Data provided
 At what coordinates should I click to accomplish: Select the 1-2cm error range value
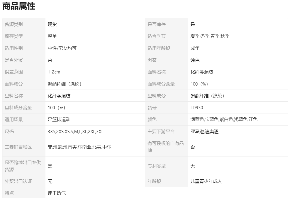tap(54, 72)
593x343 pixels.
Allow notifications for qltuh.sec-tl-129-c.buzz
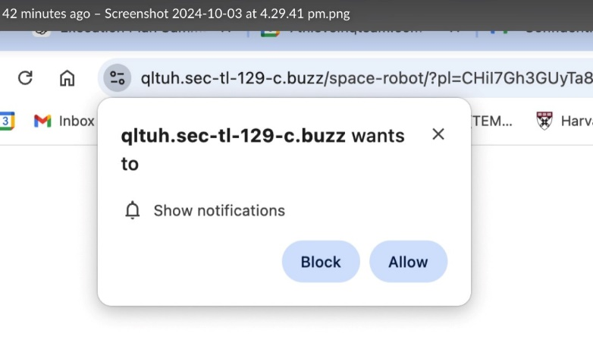(x=408, y=262)
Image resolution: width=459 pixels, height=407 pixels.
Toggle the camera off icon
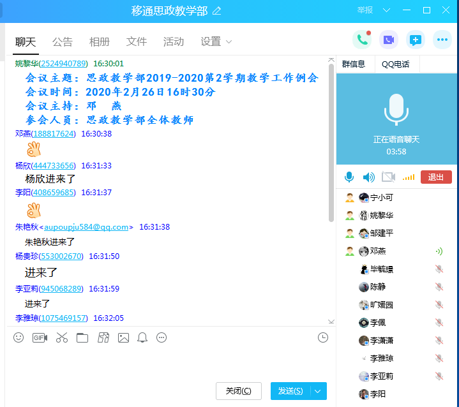(388, 177)
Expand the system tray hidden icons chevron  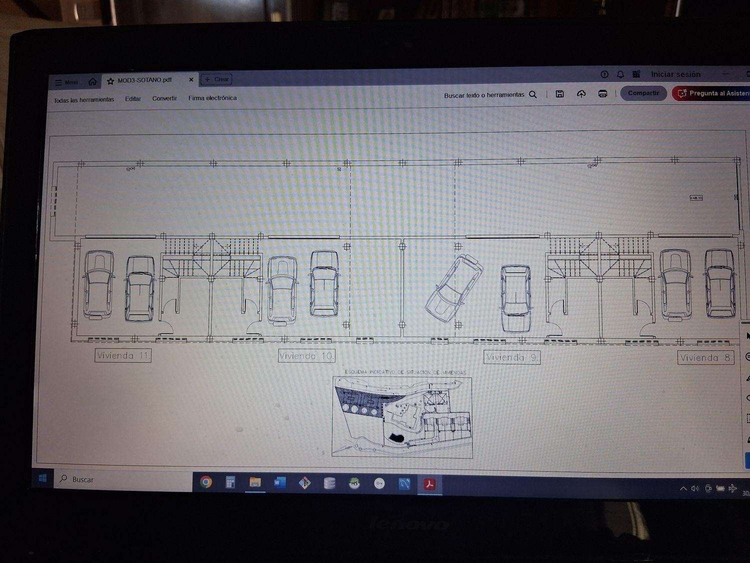683,488
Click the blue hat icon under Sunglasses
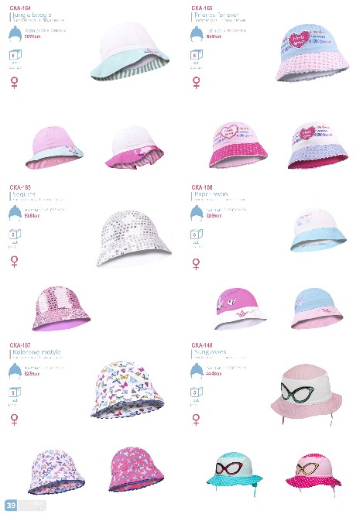 click(x=197, y=371)
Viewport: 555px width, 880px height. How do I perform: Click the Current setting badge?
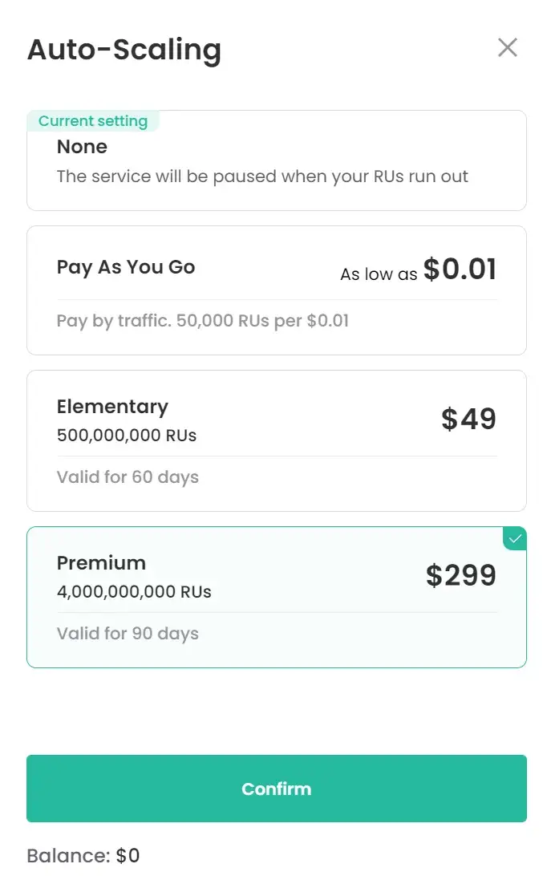93,121
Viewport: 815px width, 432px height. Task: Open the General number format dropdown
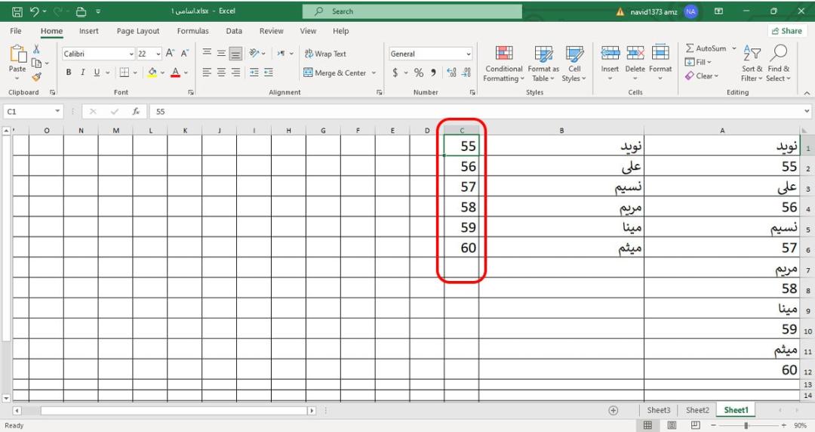point(469,54)
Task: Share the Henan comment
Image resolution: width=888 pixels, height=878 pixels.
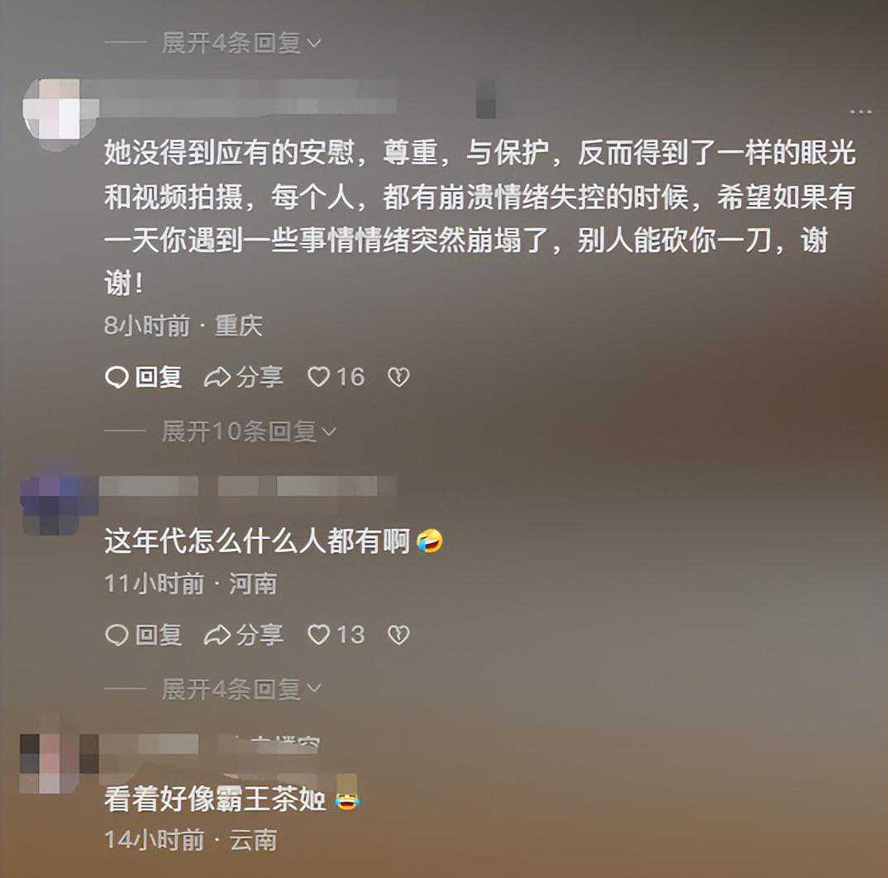Action: pos(244,634)
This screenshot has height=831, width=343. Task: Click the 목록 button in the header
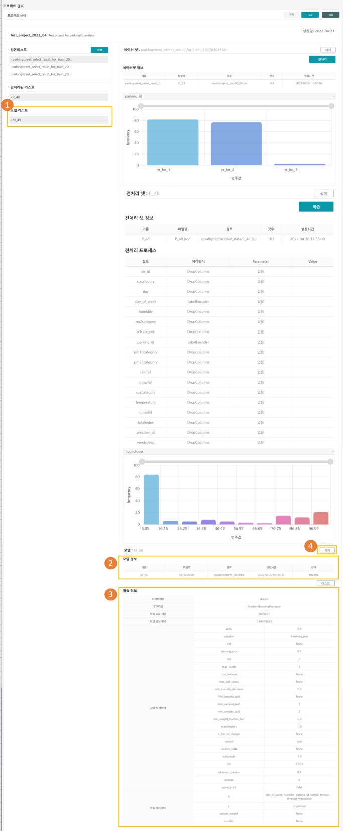[292, 15]
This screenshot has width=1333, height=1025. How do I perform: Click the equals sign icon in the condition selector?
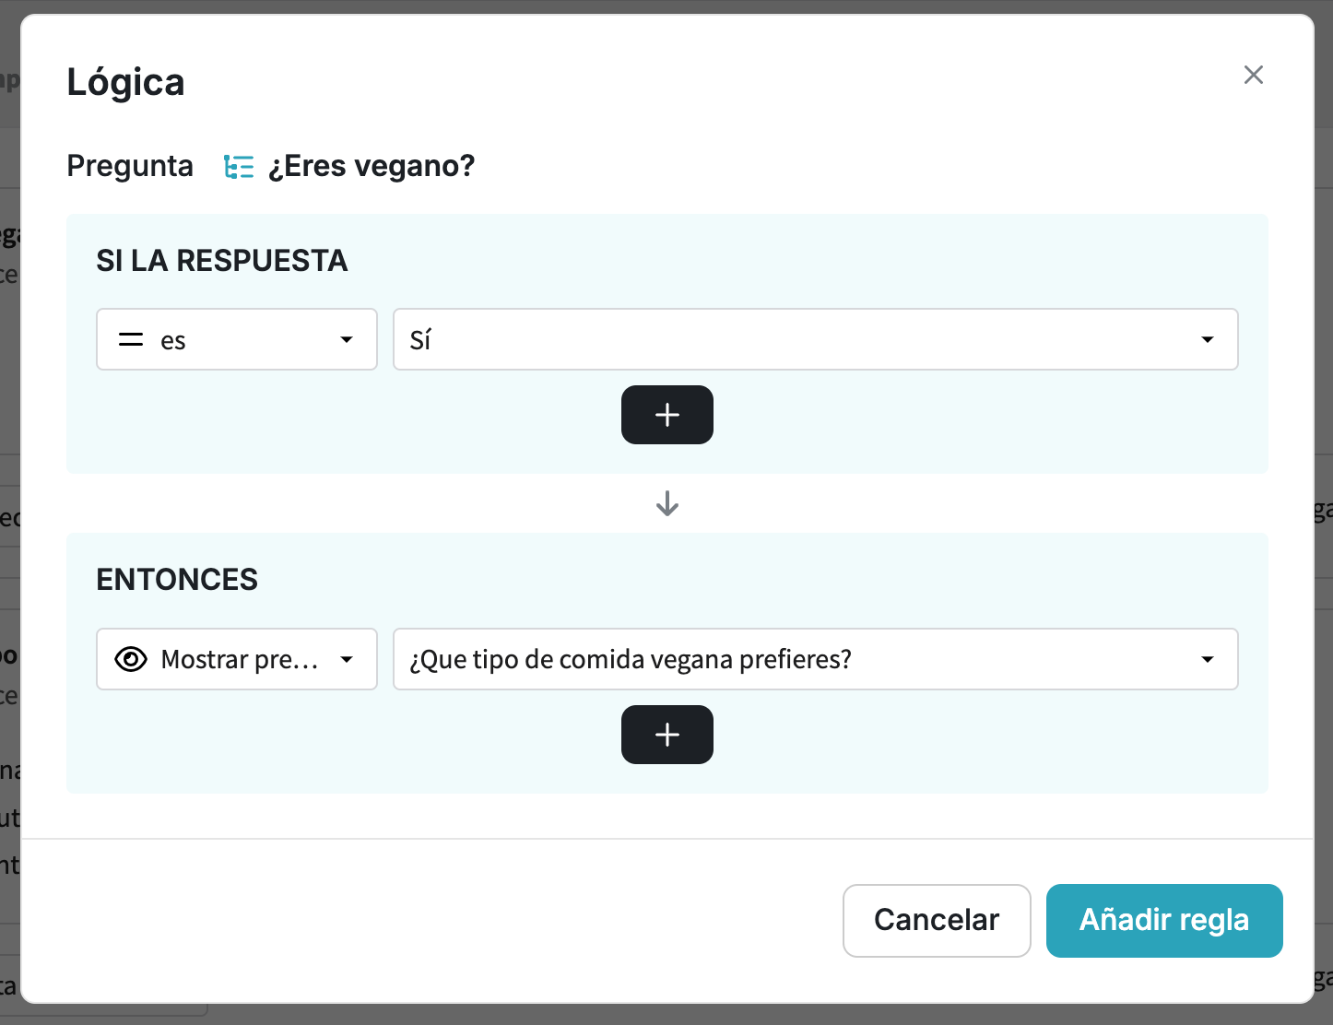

Work request
The copy runs from the line containing "Image resolution: width=888" through the last line of the material, both ends included. Reproduce those lines exactly and drop the pictures.

Response to this task
Image resolution: width=888 pixels, height=878 pixels.
Action: pos(244,634)
This screenshot has height=831, width=343. Task: Click the 목록 button in the header
[292, 15]
This screenshot has width=1333, height=1025. How do I perform: Click the equals sign icon in the condition selector?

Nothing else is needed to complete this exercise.